Material provided:
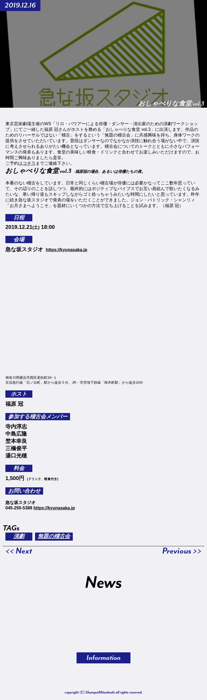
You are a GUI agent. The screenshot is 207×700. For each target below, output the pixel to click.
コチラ (29, 163)
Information (104, 658)
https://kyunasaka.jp (66, 249)
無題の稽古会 (54, 536)
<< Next (18, 551)
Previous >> (182, 551)
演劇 (18, 536)
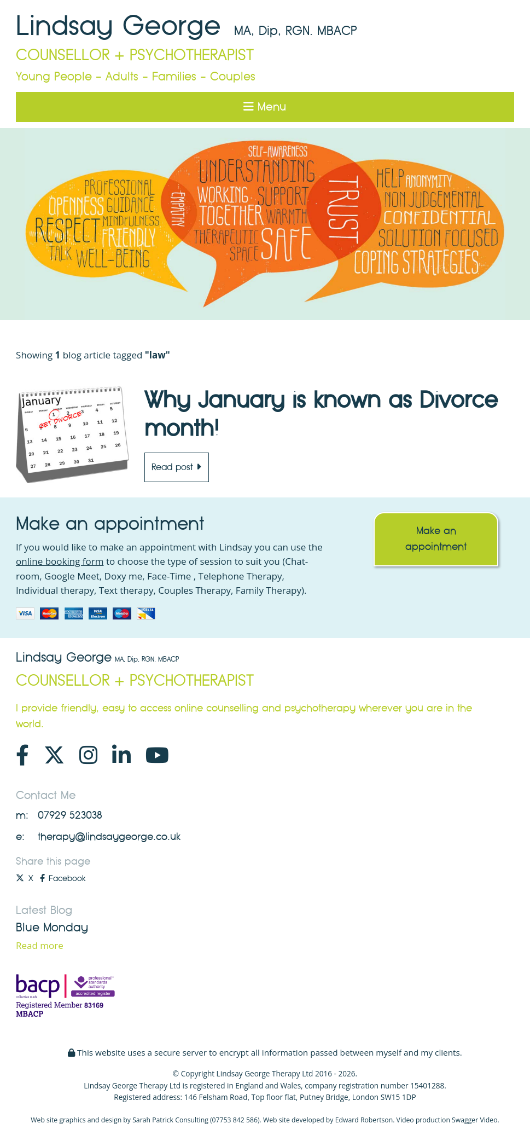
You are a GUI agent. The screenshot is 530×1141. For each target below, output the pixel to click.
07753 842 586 (235, 1120)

Objective:
Return every line of text from all the entries above as a JSON list of strings, one string per line, with blank lines dropped. Leave the pictures out.

Answer to the exercise:
[
  "You are a GUI agent. The screenshot is 207×700. For each target below, output the pixel to click.",
  "コチラ (29, 163)",
  "Information (104, 658)",
  "https://kyunasaka.jp (66, 249)",
  "無題の稽古会 (54, 536)",
  "<< Next (18, 551)",
  "Previous >> (182, 551)",
  "演劇 (18, 536)",
  "You are a GUI agent. The screenshot is 530×1141. For each target below, output the pixel to click.",
  "07753 842 586 (235, 1120)"
]